Stored records
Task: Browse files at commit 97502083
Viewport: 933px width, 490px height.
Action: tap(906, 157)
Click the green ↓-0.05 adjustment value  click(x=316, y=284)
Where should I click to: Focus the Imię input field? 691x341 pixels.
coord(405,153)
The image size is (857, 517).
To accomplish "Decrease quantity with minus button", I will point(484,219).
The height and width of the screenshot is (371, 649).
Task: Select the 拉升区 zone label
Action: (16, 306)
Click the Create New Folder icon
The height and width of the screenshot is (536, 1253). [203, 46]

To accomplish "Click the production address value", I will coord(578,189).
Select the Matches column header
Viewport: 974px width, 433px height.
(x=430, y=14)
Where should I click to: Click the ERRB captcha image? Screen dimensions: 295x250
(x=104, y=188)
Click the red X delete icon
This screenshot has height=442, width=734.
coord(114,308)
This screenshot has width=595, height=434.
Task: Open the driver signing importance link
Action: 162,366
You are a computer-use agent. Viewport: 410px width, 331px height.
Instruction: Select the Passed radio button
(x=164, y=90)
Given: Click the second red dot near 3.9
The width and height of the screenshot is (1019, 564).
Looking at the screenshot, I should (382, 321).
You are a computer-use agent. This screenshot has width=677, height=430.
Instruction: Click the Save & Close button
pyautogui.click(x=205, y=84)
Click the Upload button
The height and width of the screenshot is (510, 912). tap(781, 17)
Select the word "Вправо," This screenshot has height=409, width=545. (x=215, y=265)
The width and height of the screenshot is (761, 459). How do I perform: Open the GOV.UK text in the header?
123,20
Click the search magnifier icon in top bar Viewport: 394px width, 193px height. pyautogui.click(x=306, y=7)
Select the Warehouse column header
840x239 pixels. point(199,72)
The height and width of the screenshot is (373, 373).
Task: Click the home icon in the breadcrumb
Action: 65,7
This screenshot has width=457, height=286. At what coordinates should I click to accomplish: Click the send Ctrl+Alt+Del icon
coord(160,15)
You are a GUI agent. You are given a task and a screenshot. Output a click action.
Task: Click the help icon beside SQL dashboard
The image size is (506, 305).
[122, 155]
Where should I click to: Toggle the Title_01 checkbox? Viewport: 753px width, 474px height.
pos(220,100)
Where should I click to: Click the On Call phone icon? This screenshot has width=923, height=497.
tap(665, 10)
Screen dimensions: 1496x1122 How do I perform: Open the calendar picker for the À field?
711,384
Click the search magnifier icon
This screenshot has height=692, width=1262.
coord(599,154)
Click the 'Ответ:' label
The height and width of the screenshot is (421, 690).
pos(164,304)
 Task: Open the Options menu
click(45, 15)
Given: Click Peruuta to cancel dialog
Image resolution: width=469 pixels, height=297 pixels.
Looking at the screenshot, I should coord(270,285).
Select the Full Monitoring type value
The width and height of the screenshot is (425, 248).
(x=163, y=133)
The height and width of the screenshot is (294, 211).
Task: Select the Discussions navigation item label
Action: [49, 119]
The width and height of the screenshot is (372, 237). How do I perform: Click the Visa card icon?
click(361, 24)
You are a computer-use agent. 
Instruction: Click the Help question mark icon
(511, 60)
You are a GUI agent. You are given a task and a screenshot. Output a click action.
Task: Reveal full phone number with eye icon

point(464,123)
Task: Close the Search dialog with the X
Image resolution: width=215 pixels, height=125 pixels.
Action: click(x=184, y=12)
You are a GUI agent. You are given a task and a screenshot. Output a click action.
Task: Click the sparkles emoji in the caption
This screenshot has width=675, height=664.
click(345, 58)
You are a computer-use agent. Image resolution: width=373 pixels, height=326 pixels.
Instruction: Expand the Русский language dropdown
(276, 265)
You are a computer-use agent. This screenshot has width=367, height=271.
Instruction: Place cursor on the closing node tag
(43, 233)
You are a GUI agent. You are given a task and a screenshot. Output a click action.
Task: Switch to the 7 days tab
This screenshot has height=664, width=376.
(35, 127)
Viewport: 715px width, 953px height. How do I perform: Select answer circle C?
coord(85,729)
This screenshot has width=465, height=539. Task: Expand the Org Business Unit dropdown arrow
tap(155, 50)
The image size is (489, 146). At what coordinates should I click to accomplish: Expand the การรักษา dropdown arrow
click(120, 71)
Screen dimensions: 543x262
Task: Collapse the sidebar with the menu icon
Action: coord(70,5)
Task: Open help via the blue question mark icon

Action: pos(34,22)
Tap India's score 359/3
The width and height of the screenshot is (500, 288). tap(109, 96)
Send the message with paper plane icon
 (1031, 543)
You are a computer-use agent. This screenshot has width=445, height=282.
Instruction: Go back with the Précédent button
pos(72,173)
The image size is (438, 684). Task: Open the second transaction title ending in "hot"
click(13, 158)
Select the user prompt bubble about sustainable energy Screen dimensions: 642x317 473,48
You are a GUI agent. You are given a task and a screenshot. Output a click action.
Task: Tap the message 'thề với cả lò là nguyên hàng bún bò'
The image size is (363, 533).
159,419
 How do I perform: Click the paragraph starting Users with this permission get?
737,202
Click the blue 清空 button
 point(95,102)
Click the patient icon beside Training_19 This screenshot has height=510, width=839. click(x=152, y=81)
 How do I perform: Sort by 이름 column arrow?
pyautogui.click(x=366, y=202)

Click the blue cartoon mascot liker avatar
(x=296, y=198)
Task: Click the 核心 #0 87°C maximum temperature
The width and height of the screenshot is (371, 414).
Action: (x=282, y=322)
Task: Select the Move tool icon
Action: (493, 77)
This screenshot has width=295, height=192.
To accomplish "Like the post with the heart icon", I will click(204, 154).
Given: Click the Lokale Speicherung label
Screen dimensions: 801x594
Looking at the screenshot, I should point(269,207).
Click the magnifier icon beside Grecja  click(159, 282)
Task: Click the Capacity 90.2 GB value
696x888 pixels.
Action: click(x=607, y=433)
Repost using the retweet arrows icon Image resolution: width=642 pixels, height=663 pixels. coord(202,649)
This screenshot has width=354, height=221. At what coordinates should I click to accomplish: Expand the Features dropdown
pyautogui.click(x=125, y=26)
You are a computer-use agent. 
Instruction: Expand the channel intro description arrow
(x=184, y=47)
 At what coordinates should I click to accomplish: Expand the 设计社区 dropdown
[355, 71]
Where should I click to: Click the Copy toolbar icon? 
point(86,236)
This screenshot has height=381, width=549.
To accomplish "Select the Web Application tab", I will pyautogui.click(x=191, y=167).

PROBLEM TO WORK ON
The lines from the one holding "This screenshot has width=295, height=192." to the end of the entries are to be repeated exactly, with both ends included and nothing else.

ANSWER TO THIS PROBLEM
This screenshot has width=295, height=192.
To accomplish "Like the post with the heart icon", I will click(204, 154).
Given: Click the Lokale Speicherung label
Screen dimensions: 801x594
Looking at the screenshot, I should point(269,207).
Click the magnifier icon beside Grecja  click(159, 282)
Task: Click the Capacity 90.2 GB value
696x888 pixels.
Action: click(x=607, y=433)
Repost using the retweet arrows icon Image resolution: width=642 pixels, height=663 pixels. coord(202,649)
This screenshot has width=354, height=221. At what coordinates should I click to accomplish: Expand the Features dropdown
pyautogui.click(x=125, y=26)
You are a computer-use agent. 
Instruction: Expand the channel intro description arrow
(x=184, y=47)
 At what coordinates should I click to accomplish: Expand the 设计社区 dropdown
[355, 71]
Where should I click to: Click the Copy toolbar icon? 
point(86,236)
This screenshot has height=381, width=549.
To accomplish "Select the Web Application tab", I will pyautogui.click(x=191, y=167).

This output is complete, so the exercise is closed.